Ce mythe continue tout de même de circuler dans l’histoire des mouvements des femmes.

Les couturières new-yorkaises, un mythe né en 1955.

Mais alors comment est né le mythe des couturières new-yorkaises ? « C’est en 1955, dans le journal français L’Humanité, que la manifestation du 8 mars 1857 est citée pour la première fois », explique Françoise Picq. Et l’origine légendaire, relayée chaque année dans la presse, prend le pas sur la réalité. Pourquoi détacher le 8 Mars de son histoire soviétique ? « Selon l’une de mes hypothèses, poursuit-elle, Madeleine Colin, qui dirigeait alors la CGT (la confédération générale du travail – France), voulait l’affranchir de la prédominance de l’UFF (union des femmes françaises, actuellement femmes solidaires) et du parti communiste français pour qu’elle suive ses propres mots d’ordre lors du 8 Mars. La célébration communiste de la Journée des femmes était devenue trop traditionnelle et réactionnaire à son goût… ». Et c’est pourquoi, en se référant aux ouvrières américaines, elle la présente sous un nouveau jour : celui de la lutte des femmes travailleuses…

Les ouvrières ont lutté pour l’acceptation de leurs revendications dans le mouvement ouvrier.

Clara Zetkin était une militante et une figure importante dans le parti socialiste allemand, une socialiste convaincue et une championne des droits des femmes, mais aussi une opposante déterminée au féminisme bourgeois. Lors de la réunion où a été décidée la mise sur pied de la Deuxième Internationale (1889), elle avait déjà argumenté que le socialisme ne pouvait pas exister sans les femmes, que les hommes devaient lutter ensemble avec les femmes pour les droits des femmes, que cette lutte faisait partie aussi de la lutte des classes. La réponse peu encourageante qu’elle avait reçue l’avait conduite à prendre l’initiative d’un mouvement socialiste des femmes, ayant pour but d’influencer les partis socialistes. Elle avait essayé d’acquérir et d’élargir cette influence avec le journal femme socialiste Die Gleichheit (L’Égalité), dont elle était rédactrice en chef.

Car c’est un fait, c’est en août 1910, à la IIe conférence internationale des femmes socialistes, à Copenhague, à l’initiative de Clara Zetkin, qu’a été prise la décision de la célébrer. La date du 8 mars n’a pas été avancée, mais le principe est admis : mobiliser les femmes « en accord avec les organisations politiques et syndicales du prolétariat dotées de la conscience de classe ». La Journée des femmes est donc l’initiative du mouvement socialiste et non du mouvement féministe pourtant très actif à l’époque. « C’est justement pour contrecarrer l’influence des groupes féministes sur les femmes du peuple que Clara Zetkin propose cette journée, précise Françoise Picq. Elle rejetait en effet l’alliance avec les “féministes de la bourgeoisie”. »

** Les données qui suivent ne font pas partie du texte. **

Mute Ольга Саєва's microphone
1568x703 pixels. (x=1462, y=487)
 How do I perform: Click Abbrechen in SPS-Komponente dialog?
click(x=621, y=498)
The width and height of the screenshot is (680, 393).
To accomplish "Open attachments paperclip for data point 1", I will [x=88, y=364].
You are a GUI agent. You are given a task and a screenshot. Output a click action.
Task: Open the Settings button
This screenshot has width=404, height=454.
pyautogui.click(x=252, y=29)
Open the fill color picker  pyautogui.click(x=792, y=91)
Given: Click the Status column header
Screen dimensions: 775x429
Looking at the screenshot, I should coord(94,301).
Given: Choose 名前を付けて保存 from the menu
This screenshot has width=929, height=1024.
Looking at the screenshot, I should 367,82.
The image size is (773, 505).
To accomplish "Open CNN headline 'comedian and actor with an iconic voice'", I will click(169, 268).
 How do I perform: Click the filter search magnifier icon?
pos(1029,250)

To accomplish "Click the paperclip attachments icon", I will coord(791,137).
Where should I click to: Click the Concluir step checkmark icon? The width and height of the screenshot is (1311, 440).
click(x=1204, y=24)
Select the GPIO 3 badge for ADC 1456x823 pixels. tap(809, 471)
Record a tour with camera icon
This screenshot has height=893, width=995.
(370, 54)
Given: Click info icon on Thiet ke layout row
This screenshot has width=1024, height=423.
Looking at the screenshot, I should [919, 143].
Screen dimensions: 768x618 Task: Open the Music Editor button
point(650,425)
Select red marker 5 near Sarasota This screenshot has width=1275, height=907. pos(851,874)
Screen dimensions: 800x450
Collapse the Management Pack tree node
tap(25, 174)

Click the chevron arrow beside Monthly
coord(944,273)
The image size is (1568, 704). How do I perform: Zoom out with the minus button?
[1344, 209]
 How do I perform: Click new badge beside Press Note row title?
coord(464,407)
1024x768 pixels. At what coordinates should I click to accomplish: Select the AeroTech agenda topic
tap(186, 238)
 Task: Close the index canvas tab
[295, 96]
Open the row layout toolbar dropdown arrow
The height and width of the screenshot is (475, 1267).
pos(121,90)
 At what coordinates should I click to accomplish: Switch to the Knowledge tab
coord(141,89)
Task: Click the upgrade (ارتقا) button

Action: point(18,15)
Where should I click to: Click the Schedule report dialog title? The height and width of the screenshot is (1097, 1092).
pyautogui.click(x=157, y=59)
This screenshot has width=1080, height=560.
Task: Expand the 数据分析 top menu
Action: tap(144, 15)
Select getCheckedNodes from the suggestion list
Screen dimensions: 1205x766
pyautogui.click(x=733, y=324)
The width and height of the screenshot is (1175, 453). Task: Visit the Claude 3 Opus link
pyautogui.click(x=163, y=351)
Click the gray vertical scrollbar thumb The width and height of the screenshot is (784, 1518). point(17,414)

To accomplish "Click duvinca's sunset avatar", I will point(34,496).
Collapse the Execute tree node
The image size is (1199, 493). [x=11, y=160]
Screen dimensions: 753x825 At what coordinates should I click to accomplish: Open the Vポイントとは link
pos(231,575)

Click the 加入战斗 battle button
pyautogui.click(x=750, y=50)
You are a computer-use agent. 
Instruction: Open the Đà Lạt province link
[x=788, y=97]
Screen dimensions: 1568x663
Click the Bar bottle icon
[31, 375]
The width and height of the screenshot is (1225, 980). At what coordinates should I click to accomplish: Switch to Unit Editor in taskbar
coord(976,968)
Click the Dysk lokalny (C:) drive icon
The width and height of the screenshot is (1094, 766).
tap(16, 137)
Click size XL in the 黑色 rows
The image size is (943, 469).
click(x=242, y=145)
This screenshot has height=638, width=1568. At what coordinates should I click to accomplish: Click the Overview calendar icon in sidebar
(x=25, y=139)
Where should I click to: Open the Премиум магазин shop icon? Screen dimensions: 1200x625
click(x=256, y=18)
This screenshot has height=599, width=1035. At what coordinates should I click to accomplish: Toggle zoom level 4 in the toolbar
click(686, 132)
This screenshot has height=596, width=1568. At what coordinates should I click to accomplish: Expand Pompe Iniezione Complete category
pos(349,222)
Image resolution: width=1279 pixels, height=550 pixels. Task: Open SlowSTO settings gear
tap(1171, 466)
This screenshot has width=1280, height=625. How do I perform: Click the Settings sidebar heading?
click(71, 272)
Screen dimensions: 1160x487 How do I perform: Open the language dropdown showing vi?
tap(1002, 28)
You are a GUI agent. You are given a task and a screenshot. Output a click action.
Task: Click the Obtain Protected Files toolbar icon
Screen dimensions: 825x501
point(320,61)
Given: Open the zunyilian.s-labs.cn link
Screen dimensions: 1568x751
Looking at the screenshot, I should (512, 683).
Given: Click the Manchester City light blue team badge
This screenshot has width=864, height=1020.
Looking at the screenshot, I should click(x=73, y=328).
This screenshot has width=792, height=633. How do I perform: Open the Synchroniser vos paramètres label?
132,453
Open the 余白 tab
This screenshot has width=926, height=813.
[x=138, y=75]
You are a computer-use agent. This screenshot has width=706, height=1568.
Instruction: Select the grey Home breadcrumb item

Mais, malgré l’acceptation de la résolution, l’enthousiasme pour le droit de vote des femmes était tiède dans la plupart des partis socialistes. Pour changer cela et pour impliquer davantage les femmes dans la lutte, la deuxième Conférence Internationale des Femmes Socialistes a décidé de tenir chaque année une journée internationale des femmes, une journée pendant laquelle on manifesterait, on ferait de la propagande, … En 1911, la Journée Internationale des Femmes a été célébrée en Allemagne, en Autriche, au Danemark, en Suisse et aux États-Unis. En 1912, la journée a été célébrée en France, au Pays Bas et en Russie. La liste des pays s’est élargie jusqu’à la Première Guerre Mondiale.

Cette guerre n’a pas signifié seulement un massacre massif, mais aussi la désintégration de la Deuxième Internationale. Le soutien à la guerre, venu d’abord de la social-démocratie allemande mais adopté ensuite par tous les partis de la Deuxième Internationale, a montré que, dans chacun de ces partis, le soutien à sa propre bourgeoisie dans le cadre d’un socialisme réformiste avait pris le dessus sur l’internationalisme, sur le refus de laisser les travailleurs de « son » pays tirer sur ceux d’autres pays, au seul bénéfice de leur propre bourgeoisie belliqueuse. Le seul parti qui est resté fidèle aux principes internationalistes du socialisme a été le parti russe, et en particulier son aile gauche majoritaire (les bolcheviks) sous la direction de Lénine, suivi dans cette voie par une partie de l’aile gauche de l’Internationale Socialiste.

L’organisation internationale des femmes a continué d’exister et s’est rangée dans le camp anti-guerre. Les Femmes Socialistes allemandes, au contraire de la direction du SPD (Parti Social-Démocrate allemand), ont aussi continué à mobiliser contre la guerre et contre la répression de l’État, notamment en 1914 contre la guerre qui approchait à grands pas et contre l’arrestation de Rosa Luxemburg, militante socialiste et communiste et théoricienne marxiste, qui participait avec Clara Zetkin à la direction des groupes de gauche dans le SPD.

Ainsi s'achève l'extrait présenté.